Nuestro pelotón era una unidad de reconocimiento en la región que el enemigo llamaba «territorio liberado». Como otras unidades del mismo tipo, nosotros éramos el proverbial conejo que se suelta frente a los perros: si había algún ladrido, las fuerzas regulares sabrían qué hacer. No era un trabajo fácil, pero tampoco era insoportable. Salvo la remota posibilidad de caer abatido por una bala enemiga, y la más probable de perder una pierna en alguna maldita explosión, nuestro trabajo era casi rutinario. Los indios mismos nos facilitaban las cosas: tan pronto oían nuestros motores, quizá tomándonos por la fuerza regular, se iban con tanto apremio que más de una vez encontramos una de esas sopas de papas a medio comer, y, en sus cuartuchos oscuros y mal ventilados, los pellejos de carnero de sus camas todavía calientes.
Nos asegurábamos de que el pueblo estuviera «limpio», lo que quería decir que no sirviera de base de apoyo al enemigo, informábamos lo que habíamos encontrado, luego enfilábamos al siguiente pueblito de la puna. Es cierto que no íbamos bien armados. Nuestra razón más poderosa era una vieja M2, que en sus tiempos de gloria había disparado 550 cartuchos por minuto, pero que ahora, si no se atoraba, quizá podía llegar a disparar 100. Pero era suficiente para protegernos. Vanguardia Roja, compuesta en su mayoría por indios ignorantes a quienes les habían lavado la cabeza, estaba en peores condiciones: sólo los jefes llevaban AK-47 o Kalashnikovs, porque el arma oficial era el machete y, a falta de éste, un patético rifle de palo.
Esa mañana, cuando entramos al primer pueblo del día, pensamos que la jornada sería como cualquier otra, pero tan pronto llegamos a la plaza principal supimos que nuestra rutina cambiaba. Tres indios, las manos atadas en la espalda, los pies asegurados con soga de cabuya, esperaban sentados bajo el ardiente Sol andino. El capitán sacó su Beretta 92 y se les acercó arrastrando la pierna.

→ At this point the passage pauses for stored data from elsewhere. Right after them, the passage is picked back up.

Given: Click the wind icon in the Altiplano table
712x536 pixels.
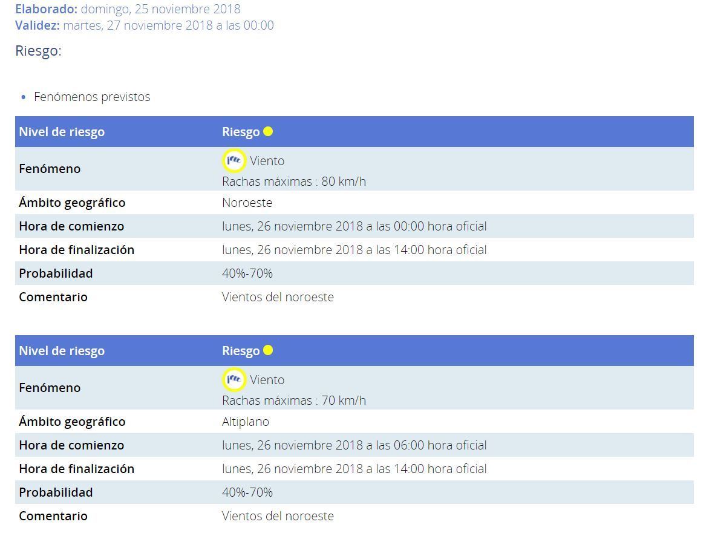Looking at the screenshot, I should pyautogui.click(x=234, y=379).
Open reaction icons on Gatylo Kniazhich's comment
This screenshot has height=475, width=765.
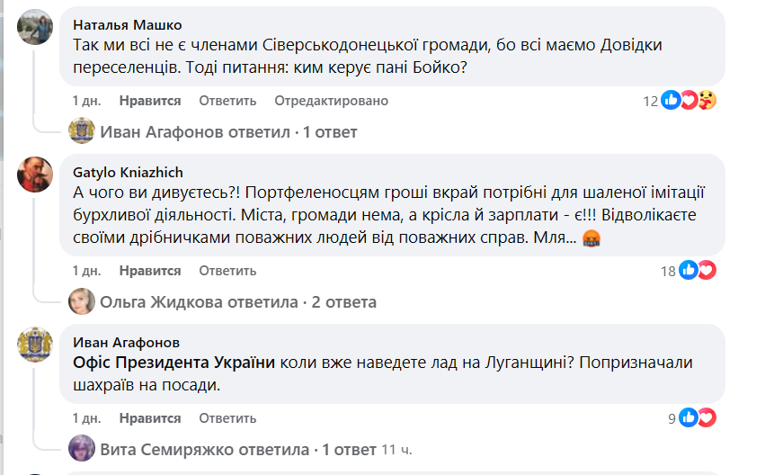698,270
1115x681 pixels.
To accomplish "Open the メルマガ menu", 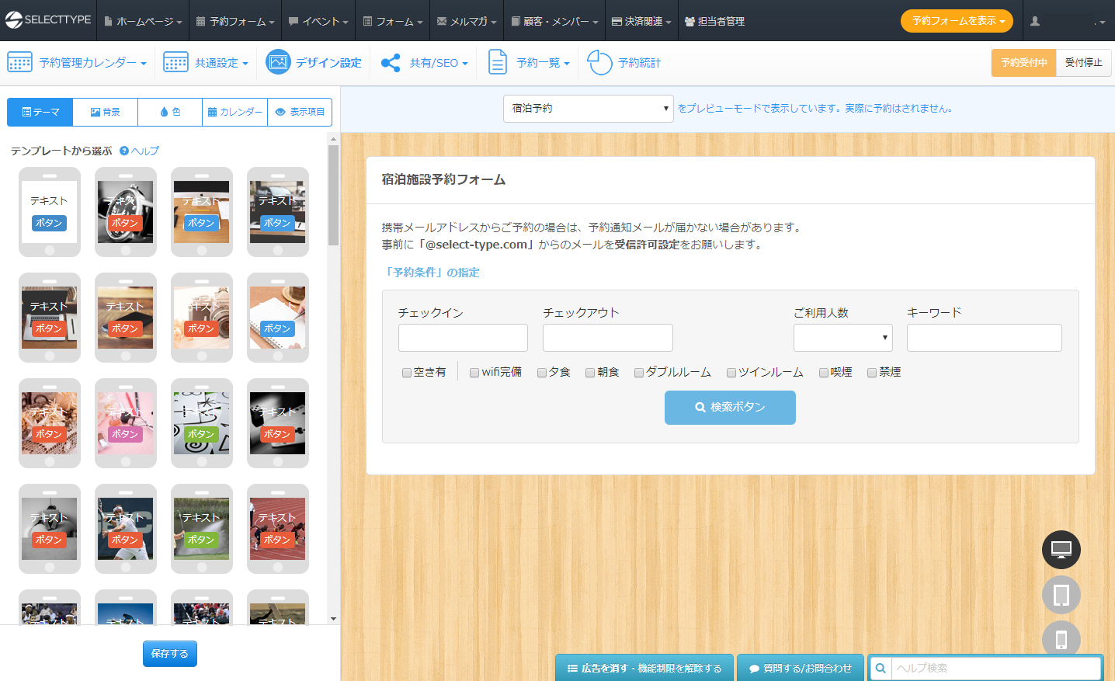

No nos dio ninguna orden, quizá por la sorpresa, pero todos saltamos del camión, los rifles listos, chequeando cada tejado, cada ventana, cada esquina. Ése era el procedimiento correcto. Mis camaradas de armas nunca habían leído poesía, menos aún poesía anglosajona, y lo más probable es que se murieran sin que les importara un carajo, pero todos sabían muy bien aquello de do not go gentle into the night.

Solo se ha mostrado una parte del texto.